### Given exercise:
Reproduce the following listing verbatim, keeping every line in its original order.

(Word and element location listing)
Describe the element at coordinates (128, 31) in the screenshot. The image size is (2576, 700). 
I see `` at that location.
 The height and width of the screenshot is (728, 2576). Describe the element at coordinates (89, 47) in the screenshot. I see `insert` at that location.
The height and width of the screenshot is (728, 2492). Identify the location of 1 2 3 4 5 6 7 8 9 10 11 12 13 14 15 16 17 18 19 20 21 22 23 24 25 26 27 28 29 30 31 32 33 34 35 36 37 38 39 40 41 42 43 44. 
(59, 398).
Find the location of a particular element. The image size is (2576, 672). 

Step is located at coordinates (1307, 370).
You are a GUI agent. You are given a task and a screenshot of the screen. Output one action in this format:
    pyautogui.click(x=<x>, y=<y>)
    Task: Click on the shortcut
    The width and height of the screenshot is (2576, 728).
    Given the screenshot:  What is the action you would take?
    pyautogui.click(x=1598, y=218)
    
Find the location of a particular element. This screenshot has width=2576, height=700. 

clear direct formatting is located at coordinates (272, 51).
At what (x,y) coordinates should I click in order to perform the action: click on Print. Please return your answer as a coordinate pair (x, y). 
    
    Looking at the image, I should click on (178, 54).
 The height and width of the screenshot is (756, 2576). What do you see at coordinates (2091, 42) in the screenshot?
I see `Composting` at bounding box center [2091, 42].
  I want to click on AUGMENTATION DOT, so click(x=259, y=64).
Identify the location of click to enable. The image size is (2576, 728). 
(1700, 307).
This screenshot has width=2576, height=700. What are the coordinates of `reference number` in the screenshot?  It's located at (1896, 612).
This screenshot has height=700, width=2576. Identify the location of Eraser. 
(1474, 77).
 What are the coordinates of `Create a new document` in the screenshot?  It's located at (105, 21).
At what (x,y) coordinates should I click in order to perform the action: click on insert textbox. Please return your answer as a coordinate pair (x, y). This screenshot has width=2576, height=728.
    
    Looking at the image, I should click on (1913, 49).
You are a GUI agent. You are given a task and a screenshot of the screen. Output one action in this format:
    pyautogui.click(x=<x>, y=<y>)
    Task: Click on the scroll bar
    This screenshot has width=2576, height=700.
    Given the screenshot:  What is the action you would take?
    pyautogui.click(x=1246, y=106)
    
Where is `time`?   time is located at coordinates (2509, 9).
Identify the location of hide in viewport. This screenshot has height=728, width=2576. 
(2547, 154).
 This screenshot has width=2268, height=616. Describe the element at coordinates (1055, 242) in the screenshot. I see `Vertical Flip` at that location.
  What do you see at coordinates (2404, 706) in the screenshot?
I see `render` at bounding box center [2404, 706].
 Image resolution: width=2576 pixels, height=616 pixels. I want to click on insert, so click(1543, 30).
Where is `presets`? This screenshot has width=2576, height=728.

### Answer for the task:
Describe the element at coordinates (128, 31) in the screenshot. The image size is (2576, 700). 
I see `` at that location.
 The height and width of the screenshot is (728, 2576). Describe the element at coordinates (89, 47) in the screenshot. I see `insert` at that location.
The height and width of the screenshot is (728, 2492). Identify the location of 1 2 3 4 5 6 7 8 9 10 11 12 13 14 15 16 17 18 19 20 21 22 23 24 25 26 27 28 29 30 31 32 33 34 35 36 37 38 39 40 41 42 43 44. 
(59, 398).
Find the location of a particular element. The image size is (2576, 672). 

Step is located at coordinates (1307, 370).
You are a GUI agent. You are given a task and a screenshot of the screen. Output one action in this format:
    pyautogui.click(x=<x>, y=<y>)
    Task: Click on the shortcut
    The width and height of the screenshot is (2576, 728).
    Given the screenshot:  What is the action you would take?
    pyautogui.click(x=1598, y=218)
    
Find the location of a particular element. This screenshot has width=2576, height=700. 

clear direct formatting is located at coordinates (272, 51).
At what (x,y) coordinates should I click in order to perform the action: click on Print. Please return your answer as a coordinate pair (x, y). 
    
    Looking at the image, I should click on (178, 54).
 The height and width of the screenshot is (756, 2576). What do you see at coordinates (2091, 42) in the screenshot?
I see `Composting` at bounding box center [2091, 42].
  I want to click on AUGMENTATION DOT, so click(x=259, y=64).
Identify the location of click to enable. The image size is (2576, 728). 
(1700, 307).
This screenshot has width=2576, height=700. What are the coordinates of `reference number` in the screenshot?  It's located at (1896, 612).
This screenshot has height=700, width=2576. Identify the location of Eraser. 
(1474, 77).
 What are the coordinates of `Create a new document` in the screenshot?  It's located at (105, 21).
At what (x,y) coordinates should I click in order to perform the action: click on insert textbox. Please return your answer as a coordinate pair (x, y). This screenshot has width=2576, height=728.
    
    Looking at the image, I should click on (1913, 49).
You are a GUI agent. You are given a task and a screenshot of the screen. Output one action in this format:
    pyautogui.click(x=<x>, y=<y>)
    Task: Click on the scroll bar
    This screenshot has width=2576, height=700.
    Given the screenshot:  What is the action you would take?
    pyautogui.click(x=1246, y=106)
    
Where is `time`?   time is located at coordinates (2509, 9).
Identify the location of hide in viewport. This screenshot has height=728, width=2576. 
(2547, 154).
 This screenshot has width=2268, height=616. Describe the element at coordinates (1055, 242) in the screenshot. I see `Vertical Flip` at that location.
  What do you see at coordinates (2404, 706) in the screenshot?
I see `render` at bounding box center [2404, 706].
 Image resolution: width=2576 pixels, height=616 pixels. I want to click on insert, so click(1543, 30).
Where is `presets`? This screenshot has width=2576, height=728.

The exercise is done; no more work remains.